BEGIN INPUT FOR THIS TASK
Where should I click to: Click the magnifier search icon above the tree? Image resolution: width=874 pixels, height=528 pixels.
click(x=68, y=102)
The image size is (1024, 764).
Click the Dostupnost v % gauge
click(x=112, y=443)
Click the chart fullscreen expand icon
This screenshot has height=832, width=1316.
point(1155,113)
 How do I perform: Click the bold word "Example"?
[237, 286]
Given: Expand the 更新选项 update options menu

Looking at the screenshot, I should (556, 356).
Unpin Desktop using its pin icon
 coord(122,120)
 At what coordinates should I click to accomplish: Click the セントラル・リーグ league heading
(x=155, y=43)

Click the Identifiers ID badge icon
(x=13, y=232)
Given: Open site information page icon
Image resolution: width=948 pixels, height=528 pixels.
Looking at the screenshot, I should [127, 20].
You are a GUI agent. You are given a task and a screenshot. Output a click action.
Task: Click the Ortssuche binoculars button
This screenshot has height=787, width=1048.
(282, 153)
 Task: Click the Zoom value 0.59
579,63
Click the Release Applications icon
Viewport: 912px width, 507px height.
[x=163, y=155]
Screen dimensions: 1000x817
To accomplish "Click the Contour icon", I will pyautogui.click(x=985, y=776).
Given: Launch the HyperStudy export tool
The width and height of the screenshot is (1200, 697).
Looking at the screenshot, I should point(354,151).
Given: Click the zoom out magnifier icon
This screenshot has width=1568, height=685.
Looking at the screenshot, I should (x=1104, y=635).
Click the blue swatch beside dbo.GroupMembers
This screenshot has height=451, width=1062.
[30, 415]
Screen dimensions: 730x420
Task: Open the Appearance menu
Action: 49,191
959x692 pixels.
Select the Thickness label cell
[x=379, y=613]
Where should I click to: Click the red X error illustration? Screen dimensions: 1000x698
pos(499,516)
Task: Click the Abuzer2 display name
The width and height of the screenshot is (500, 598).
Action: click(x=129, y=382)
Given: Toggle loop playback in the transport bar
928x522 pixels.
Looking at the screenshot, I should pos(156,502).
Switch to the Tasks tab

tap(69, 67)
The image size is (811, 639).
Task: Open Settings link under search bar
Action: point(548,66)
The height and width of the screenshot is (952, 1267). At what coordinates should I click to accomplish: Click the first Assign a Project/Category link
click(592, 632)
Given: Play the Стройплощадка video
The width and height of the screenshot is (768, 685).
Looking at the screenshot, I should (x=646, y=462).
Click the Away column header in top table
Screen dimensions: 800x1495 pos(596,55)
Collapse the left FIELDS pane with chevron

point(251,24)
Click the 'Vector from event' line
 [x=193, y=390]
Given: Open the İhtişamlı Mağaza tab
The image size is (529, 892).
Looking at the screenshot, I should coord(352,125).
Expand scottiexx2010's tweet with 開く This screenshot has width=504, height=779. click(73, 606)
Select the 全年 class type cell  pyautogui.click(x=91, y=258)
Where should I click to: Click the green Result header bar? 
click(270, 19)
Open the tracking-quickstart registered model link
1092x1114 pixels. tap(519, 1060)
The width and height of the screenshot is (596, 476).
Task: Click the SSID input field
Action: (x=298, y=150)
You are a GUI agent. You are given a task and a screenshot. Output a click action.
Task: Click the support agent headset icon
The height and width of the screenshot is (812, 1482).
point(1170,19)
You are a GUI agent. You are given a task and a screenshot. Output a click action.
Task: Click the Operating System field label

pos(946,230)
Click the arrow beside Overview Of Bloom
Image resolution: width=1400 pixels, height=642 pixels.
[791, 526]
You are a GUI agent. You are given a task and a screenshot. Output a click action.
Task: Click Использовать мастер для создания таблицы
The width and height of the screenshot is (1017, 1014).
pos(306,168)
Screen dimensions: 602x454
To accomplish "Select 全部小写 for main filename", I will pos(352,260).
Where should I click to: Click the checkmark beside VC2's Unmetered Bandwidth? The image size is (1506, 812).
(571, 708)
END INPUT FOR THIS TASK
ABOUT THIS TASK = Which lines above contain the word "will"? Copy all of them.

WRITTEN ANSWER =
To accomplish "Click the Contour icon", I will pyautogui.click(x=985, y=776).
To accomplish "Select 全部小写 for main filename", I will pos(352,260).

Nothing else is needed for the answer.